November 23, 2007

Do Authors A-u-t-o-B-i-o-G-r-a-p-h in Fiction?


You know, I kind of believe that writers, if not all, have written something about themselves in their books without giving themselves credit for it. From my research, I've seen a link between the past of some authors and their works and as a writer, I wouldn't be surprising myself if I write something about my past in one of my books.

For an author whose works often examine the link between past and present, it's hardly surprising that Elizabeth Hay, author of
the novel Late Nights on Air, had a flashback to her childhood when she won The Scotiabank Giller Prize, Canada's premier prize for fiction.

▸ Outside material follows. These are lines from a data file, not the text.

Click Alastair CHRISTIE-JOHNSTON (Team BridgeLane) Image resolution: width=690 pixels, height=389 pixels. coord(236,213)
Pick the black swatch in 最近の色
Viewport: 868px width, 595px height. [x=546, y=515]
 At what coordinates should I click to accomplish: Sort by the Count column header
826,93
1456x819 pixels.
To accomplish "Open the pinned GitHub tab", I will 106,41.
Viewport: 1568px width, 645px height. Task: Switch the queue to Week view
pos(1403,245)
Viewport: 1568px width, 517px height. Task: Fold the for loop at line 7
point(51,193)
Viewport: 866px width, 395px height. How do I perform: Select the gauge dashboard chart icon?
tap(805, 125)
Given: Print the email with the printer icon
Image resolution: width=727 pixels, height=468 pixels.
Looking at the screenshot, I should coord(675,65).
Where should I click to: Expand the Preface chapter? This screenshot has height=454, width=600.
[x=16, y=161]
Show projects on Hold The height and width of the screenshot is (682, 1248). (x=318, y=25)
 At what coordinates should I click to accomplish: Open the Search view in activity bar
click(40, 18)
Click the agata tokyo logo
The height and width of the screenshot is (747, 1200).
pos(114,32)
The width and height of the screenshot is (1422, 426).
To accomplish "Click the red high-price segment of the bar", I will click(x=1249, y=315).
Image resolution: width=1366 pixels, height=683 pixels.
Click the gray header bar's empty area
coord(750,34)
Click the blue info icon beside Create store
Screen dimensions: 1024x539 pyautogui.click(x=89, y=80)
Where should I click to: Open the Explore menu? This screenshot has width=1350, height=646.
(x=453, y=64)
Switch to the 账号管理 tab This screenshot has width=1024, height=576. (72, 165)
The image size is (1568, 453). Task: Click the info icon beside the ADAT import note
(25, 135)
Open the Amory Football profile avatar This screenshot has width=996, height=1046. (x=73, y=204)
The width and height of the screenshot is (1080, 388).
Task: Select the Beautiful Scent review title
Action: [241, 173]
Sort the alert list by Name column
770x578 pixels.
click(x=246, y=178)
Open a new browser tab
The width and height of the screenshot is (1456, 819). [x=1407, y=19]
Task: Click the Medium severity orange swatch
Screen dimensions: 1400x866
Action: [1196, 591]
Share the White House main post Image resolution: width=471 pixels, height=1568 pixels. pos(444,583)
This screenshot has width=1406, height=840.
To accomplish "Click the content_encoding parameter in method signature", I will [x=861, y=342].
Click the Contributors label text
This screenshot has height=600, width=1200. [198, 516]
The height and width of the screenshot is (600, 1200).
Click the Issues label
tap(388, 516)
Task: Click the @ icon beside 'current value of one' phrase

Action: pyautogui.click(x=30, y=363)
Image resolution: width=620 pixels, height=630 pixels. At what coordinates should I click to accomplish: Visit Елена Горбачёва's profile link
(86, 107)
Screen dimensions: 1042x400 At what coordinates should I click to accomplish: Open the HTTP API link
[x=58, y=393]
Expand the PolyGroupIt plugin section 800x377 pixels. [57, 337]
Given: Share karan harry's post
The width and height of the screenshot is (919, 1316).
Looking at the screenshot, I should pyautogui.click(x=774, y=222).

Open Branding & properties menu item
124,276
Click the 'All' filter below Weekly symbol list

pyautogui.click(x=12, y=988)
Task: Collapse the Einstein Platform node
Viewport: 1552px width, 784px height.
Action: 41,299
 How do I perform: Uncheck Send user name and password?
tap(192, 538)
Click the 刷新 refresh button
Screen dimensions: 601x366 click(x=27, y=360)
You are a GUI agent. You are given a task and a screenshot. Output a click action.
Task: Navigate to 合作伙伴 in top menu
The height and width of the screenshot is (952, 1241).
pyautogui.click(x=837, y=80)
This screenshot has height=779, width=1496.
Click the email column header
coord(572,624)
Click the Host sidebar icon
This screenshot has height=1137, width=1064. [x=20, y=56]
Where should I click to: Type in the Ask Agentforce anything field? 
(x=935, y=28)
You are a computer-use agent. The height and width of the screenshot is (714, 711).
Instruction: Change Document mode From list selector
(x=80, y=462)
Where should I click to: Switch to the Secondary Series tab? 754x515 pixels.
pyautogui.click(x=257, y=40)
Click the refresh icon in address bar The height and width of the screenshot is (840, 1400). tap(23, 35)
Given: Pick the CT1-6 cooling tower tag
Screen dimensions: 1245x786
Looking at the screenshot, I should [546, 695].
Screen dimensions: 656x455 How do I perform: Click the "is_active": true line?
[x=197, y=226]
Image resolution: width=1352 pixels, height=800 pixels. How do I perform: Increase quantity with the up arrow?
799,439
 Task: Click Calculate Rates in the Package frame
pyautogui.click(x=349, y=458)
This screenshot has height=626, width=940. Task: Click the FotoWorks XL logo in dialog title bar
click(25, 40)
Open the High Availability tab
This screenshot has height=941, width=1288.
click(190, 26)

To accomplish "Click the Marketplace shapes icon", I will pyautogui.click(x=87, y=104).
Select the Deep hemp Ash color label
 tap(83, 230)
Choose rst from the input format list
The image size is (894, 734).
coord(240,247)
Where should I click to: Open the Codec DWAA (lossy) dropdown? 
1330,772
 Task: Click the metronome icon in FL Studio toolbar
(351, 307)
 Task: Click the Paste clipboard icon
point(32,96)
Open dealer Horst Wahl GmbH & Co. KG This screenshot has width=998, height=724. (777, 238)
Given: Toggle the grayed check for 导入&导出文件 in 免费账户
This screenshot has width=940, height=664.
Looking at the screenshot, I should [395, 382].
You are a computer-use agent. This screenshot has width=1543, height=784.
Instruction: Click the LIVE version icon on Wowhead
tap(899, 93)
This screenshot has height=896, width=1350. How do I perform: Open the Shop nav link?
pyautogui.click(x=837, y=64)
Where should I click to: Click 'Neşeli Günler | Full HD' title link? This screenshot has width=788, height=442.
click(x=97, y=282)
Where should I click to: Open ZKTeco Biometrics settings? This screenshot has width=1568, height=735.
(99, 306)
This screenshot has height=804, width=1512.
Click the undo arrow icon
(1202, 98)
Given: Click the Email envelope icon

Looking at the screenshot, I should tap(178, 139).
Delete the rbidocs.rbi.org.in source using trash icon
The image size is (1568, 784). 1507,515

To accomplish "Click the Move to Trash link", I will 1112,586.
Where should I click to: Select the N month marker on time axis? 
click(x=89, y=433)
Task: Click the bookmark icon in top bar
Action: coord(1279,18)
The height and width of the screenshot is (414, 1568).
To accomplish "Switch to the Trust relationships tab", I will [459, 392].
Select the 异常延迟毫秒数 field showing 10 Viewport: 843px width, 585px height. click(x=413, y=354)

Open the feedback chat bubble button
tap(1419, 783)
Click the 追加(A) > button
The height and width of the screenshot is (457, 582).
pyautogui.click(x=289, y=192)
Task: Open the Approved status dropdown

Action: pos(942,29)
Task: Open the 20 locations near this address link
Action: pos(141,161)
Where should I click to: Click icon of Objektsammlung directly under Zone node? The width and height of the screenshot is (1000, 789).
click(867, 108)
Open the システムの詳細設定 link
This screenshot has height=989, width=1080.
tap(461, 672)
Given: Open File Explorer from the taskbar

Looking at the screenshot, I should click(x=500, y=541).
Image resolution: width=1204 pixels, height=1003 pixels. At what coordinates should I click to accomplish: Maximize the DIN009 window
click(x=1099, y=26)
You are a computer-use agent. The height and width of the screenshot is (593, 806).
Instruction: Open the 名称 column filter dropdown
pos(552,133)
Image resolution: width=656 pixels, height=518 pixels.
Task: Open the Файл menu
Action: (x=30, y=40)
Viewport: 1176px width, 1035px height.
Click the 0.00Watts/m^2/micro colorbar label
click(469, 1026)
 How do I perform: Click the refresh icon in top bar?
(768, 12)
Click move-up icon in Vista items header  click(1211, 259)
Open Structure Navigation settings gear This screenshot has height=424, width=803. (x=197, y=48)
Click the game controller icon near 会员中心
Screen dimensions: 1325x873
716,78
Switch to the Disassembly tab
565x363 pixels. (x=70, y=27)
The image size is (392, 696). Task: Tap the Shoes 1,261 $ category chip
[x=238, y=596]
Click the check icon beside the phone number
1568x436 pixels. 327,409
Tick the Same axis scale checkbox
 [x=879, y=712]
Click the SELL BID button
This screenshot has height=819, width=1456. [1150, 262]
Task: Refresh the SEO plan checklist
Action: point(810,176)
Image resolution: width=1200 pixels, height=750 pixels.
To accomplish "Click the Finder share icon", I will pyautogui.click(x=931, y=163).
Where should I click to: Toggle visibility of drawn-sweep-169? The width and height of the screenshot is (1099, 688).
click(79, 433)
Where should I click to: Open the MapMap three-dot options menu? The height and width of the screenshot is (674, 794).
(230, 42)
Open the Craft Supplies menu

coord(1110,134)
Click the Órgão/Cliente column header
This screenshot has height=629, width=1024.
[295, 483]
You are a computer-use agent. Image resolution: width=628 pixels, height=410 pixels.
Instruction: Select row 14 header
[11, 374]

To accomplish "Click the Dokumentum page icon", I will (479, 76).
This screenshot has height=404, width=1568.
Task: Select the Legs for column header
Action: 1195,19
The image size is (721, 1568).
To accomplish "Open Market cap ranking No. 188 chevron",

When she was about 5, she won a doll as a prize at a movie theater and the next day wrote her name in big, ballpoint letters around the doll's neck. Now, 51 years later, Hay took to the Giller stage to sign an enlarged copy of her book cover and reminded herself of the time she signed her doll. If only that prize-winning doll knew that her owner now has an award-winning "doll".

A former radio broadcaster, Elizabeth Hay describes the lives of a cast of characters at a small radio station in Yellowknife, in the Northwest Territories in her book which was inspired by Hay's own experiences living in the north when she was a radio broadcaster - all in a way to take her small life and put in fictional use - for something larger.

Hay's works have a distinctive Canadian feel, particularly because of their geographical settings. Her debut novel, A Student of Weather, which was nominated for the Giller in 2000, follows a family from a farm in Saskatchewan to urban Ottawa. Hay also documented her exploration of the country's cultural identity while she lived in New York in the non-fiction work Captivity Tales: Canadians in New York.

Elizabeth Hay's award-winning novel Late Nights on Air was No. 2 on the Globe and Mail newspaper's bestseller list for fiction for the week of November 17, and has been difficult for stores to keep in stock since it won the Giller.